Set down every line below, word for word.

Collected data entries:
== Segment start ==
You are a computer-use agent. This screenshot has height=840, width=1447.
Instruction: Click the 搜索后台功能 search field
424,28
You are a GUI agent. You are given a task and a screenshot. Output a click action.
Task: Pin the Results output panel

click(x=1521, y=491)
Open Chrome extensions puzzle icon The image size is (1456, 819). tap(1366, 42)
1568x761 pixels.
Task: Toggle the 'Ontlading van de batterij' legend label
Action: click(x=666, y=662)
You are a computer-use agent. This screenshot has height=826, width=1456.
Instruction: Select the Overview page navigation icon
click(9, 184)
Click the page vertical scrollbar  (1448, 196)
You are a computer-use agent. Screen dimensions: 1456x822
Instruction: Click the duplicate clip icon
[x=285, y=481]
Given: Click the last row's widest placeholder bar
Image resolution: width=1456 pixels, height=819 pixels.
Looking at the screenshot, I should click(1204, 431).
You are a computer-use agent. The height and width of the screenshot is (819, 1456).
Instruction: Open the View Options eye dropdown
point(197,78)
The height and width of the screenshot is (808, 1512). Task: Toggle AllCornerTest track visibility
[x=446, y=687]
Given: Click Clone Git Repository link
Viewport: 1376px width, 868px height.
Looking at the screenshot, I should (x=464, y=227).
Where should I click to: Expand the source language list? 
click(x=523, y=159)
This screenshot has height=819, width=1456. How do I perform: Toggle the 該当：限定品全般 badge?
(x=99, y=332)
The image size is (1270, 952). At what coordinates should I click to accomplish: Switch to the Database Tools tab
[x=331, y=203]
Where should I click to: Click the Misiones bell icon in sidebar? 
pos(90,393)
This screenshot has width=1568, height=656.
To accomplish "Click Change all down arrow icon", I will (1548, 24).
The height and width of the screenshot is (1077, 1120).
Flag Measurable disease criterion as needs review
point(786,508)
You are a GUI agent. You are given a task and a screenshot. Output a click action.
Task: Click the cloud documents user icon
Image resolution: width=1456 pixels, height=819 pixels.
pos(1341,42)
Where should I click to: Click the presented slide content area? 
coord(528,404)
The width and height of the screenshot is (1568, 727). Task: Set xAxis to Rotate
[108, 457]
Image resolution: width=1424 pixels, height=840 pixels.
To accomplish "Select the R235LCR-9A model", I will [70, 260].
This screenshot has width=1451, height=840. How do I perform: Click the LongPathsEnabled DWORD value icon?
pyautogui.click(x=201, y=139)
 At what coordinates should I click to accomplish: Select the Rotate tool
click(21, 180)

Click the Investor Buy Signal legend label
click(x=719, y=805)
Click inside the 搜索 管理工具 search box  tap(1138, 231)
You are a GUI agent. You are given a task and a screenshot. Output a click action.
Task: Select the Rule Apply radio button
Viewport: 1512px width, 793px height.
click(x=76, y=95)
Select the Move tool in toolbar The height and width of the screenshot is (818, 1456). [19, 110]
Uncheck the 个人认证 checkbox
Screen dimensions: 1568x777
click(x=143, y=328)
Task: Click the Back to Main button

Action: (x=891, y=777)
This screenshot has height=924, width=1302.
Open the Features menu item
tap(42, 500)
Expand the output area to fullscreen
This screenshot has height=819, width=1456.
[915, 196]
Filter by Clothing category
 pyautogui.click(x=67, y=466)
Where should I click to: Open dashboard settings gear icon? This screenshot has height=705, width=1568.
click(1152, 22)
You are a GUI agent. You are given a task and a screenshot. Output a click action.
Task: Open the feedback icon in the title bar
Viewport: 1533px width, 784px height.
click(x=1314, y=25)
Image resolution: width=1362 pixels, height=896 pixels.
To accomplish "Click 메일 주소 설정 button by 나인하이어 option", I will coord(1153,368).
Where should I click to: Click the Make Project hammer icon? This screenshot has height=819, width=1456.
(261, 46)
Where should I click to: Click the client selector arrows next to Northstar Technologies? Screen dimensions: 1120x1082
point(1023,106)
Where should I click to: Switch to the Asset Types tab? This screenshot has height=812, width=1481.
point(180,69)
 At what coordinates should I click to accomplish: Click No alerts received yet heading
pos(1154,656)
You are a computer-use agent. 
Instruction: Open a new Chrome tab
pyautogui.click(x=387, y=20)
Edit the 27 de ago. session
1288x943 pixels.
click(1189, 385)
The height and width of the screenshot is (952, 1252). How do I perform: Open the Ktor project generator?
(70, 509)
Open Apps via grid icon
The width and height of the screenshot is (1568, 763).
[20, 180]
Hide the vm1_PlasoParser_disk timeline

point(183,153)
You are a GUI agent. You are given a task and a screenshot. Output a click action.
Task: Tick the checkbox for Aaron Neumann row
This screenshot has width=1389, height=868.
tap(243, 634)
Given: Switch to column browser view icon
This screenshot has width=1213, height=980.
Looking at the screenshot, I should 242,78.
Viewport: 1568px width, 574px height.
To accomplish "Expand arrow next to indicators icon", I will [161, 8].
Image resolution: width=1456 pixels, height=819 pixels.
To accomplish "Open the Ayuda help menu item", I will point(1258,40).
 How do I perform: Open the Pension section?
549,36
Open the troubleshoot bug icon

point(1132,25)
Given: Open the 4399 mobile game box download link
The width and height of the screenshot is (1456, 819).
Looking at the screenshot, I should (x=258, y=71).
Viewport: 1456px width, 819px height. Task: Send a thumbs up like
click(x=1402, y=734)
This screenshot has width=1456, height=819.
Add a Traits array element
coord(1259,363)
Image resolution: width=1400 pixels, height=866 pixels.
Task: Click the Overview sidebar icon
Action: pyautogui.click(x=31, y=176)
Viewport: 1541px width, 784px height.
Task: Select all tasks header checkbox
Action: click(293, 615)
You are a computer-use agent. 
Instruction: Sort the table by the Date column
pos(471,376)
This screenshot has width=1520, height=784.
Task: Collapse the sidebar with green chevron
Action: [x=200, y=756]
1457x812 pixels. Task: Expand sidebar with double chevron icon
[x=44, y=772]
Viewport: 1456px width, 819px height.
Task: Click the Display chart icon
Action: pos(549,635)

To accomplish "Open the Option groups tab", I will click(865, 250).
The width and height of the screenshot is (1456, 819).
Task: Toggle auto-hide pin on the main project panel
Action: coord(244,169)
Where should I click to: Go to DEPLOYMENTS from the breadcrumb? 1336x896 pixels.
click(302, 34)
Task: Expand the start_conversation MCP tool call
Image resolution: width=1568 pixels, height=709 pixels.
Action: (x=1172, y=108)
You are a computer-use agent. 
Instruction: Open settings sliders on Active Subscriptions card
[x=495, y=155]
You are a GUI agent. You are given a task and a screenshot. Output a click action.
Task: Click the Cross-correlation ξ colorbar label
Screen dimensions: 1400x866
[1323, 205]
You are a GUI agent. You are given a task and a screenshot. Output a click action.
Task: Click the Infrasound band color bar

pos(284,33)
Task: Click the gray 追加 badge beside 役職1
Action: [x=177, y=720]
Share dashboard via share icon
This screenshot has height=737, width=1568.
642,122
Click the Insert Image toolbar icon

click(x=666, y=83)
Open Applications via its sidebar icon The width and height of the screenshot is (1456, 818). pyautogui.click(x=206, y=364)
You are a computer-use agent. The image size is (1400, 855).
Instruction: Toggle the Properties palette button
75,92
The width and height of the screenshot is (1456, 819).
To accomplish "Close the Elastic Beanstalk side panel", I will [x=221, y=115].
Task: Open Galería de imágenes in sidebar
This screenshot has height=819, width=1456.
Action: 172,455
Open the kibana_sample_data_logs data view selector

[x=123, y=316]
== Segment end ==
**OUTPUT BELOW**
You are a computer-use agent. This screenshot has height=840, width=1447.
Instruction: Click the 搜索后台功能 search field
424,28
You are a GUI agent. You are given a task and a screenshot. Output a click action.
Task: Pin the Results output panel

click(x=1521, y=491)
Open Chrome extensions puzzle icon The image size is (1456, 819). tap(1366, 42)
1568x761 pixels.
Task: Toggle the 'Ontlading van de batterij' legend label
Action: click(x=666, y=662)
You are a computer-use agent. This screenshot has height=826, width=1456.
Instruction: Select the Overview page navigation icon
click(9, 184)
Click the page vertical scrollbar  (1448, 196)
You are a computer-use agent. Screen dimensions: 1456x822
Instruction: Click the duplicate clip icon
[x=285, y=481]
Given: Click the last row's widest placeholder bar
Image resolution: width=1456 pixels, height=819 pixels.
Looking at the screenshot, I should click(1204, 431).
You are a computer-use agent. The height and width of the screenshot is (819, 1456).
Instruction: Open the View Options eye dropdown
point(197,78)
The height and width of the screenshot is (808, 1512). Task: Toggle AllCornerTest track visibility
[x=446, y=687]
Given: Click Clone Git Repository link
Viewport: 1376px width, 868px height.
Looking at the screenshot, I should (x=464, y=227).
Where should I click to: Expand the source language list? 
click(x=523, y=159)
This screenshot has height=819, width=1456. How do I perform: Toggle the 該当：限定品全般 badge?
(x=99, y=332)
The image size is (1270, 952). At what coordinates should I click to accomplish: Switch to the Database Tools tab
[x=331, y=203]
Where should I click to: Click the Misiones bell icon in sidebar? 
pos(90,393)
This screenshot has width=1568, height=656.
To accomplish "Click Change all down arrow icon", I will (1548, 24).
The height and width of the screenshot is (1077, 1120).
Flag Measurable disease criterion as needs review
point(786,508)
You are a GUI agent. You are given a task and a screenshot. Output a click action.
Task: Click the cloud documents user icon
Image resolution: width=1456 pixels, height=819 pixels.
pos(1341,42)
Where should I click to: Click the presented slide content area? 
coord(528,404)
The width and height of the screenshot is (1568, 727). Task: Set xAxis to Rotate
[108, 457]
Image resolution: width=1424 pixels, height=840 pixels.
To accomplish "Select the R235LCR-9A model", I will [70, 260].
This screenshot has width=1451, height=840. How do I perform: Click the LongPathsEnabled DWORD value icon?
pyautogui.click(x=201, y=139)
 At what coordinates should I click to accomplish: Select the Rotate tool
click(21, 180)

Click the Investor Buy Signal legend label
click(x=719, y=805)
Click inside the 搜索 管理工具 search box  tap(1138, 231)
You are a GUI agent. You are given a task and a screenshot. Output a click action.
Task: Select the Rule Apply radio button
Viewport: 1512px width, 793px height.
click(x=76, y=95)
Select the Move tool in toolbar The height and width of the screenshot is (818, 1456). [19, 110]
Uncheck the 个人认证 checkbox
Screen dimensions: 1568x777
click(x=143, y=328)
Task: Click the Back to Main button

Action: (x=891, y=777)
This screenshot has height=924, width=1302.
Open the Features menu item
tap(42, 500)
Expand the output area to fullscreen
This screenshot has height=819, width=1456.
[915, 196]
Filter by Clothing category
 pyautogui.click(x=67, y=466)
Where should I click to: Open dashboard settings gear icon? This screenshot has height=705, width=1568.
click(1152, 22)
You are a GUI agent. You are given a task and a screenshot. Output a click action.
Task: Open the feedback icon in the title bar
Viewport: 1533px width, 784px height.
click(x=1314, y=25)
Image resolution: width=1362 pixels, height=896 pixels.
To accomplish "Click 메일 주소 설정 button by 나인하이어 option", I will coord(1153,368).
Where should I click to: Click the Make Project hammer icon? This screenshot has height=819, width=1456.
(261, 46)
Where should I click to: Click the client selector arrows next to Northstar Technologies? Screen dimensions: 1120x1082
point(1023,106)
Where should I click to: Switch to the Asset Types tab? This screenshot has height=812, width=1481.
point(180,69)
 At what coordinates should I click to accomplish: Click No alerts received yet heading
pos(1154,656)
You are a computer-use agent. 
Instruction: Open a new Chrome tab
pyautogui.click(x=387, y=20)
Edit the 27 de ago. session
1288x943 pixels.
click(1189, 385)
The height and width of the screenshot is (952, 1252). How do I perform: Open the Ktor project generator?
(70, 509)
Open Apps via grid icon
The width and height of the screenshot is (1568, 763).
[20, 180]
Hide the vm1_PlasoParser_disk timeline

point(183,153)
You are a GUI agent. You are given a task and a screenshot. Output a click action.
Task: Tick the checkbox for Aaron Neumann row
This screenshot has width=1389, height=868.
tap(243, 634)
Given: Switch to column browser view icon
This screenshot has width=1213, height=980.
Looking at the screenshot, I should 242,78.
Viewport: 1568px width, 574px height.
To accomplish "Expand arrow next to indicators icon", I will [161, 8].
Image resolution: width=1456 pixels, height=819 pixels.
To accomplish "Open the Ayuda help menu item", I will point(1258,40).
 How do I perform: Open the Pension section?
549,36
Open the troubleshoot bug icon

point(1132,25)
Given: Open the 4399 mobile game box download link
The width and height of the screenshot is (1456, 819).
Looking at the screenshot, I should (x=258, y=71).
Viewport: 1456px width, 819px height. Task: Send a thumbs up like
click(x=1402, y=734)
This screenshot has width=1456, height=819.
Add a Traits array element
coord(1259,363)
Image resolution: width=1400 pixels, height=866 pixels.
Task: Click the Overview sidebar icon
Action: pyautogui.click(x=31, y=176)
Viewport: 1541px width, 784px height.
Task: Select all tasks header checkbox
Action: click(293, 615)
You are a computer-use agent. 
Instruction: Sort the table by the Date column
pos(471,376)
This screenshot has width=1520, height=784.
Task: Collapse the sidebar with green chevron
Action: [x=200, y=756]
1457x812 pixels. Task: Expand sidebar with double chevron icon
[x=44, y=772]
Viewport: 1456px width, 819px height.
Task: Click the Display chart icon
Action: pos(549,635)

To accomplish "Open the Option groups tab", I will click(865, 250).
The width and height of the screenshot is (1456, 819).
Task: Toggle auto-hide pin on the main project panel
Action: coord(244,169)
Where should I click to: Go to DEPLOYMENTS from the breadcrumb? 1336x896 pixels.
click(302, 34)
Task: Expand the start_conversation MCP tool call
Image resolution: width=1568 pixels, height=709 pixels.
Action: (x=1172, y=108)
You are a computer-use agent. 
Instruction: Open settings sliders on Active Subscriptions card
[x=495, y=155]
You are a GUI agent. You are given a task and a screenshot. Output a click action.
Task: Click the Cross-correlation ξ colorbar label
Screen dimensions: 1400x866
[1323, 205]
You are a GUI agent. You are given a task and a screenshot. Output a click action.
Task: Click the Infrasound band color bar

pos(284,33)
Task: Click the gray 追加 badge beside 役職1
Action: [x=177, y=720]
Share dashboard via share icon
This screenshot has height=737, width=1568.
642,122
Click the Insert Image toolbar icon

click(x=666, y=83)
Open Applications via its sidebar icon The width and height of the screenshot is (1456, 818). pyautogui.click(x=206, y=364)
You are a computer-use agent. The image size is (1400, 855).
Instruction: Toggle the Properties palette button
75,92
The width and height of the screenshot is (1456, 819).
To accomplish "Close the Elastic Beanstalk side panel", I will [x=221, y=115].
Task: Open Galería de imágenes in sidebar
This screenshot has height=819, width=1456.
Action: 172,455
Open the kibana_sample_data_logs data view selector

[x=123, y=316]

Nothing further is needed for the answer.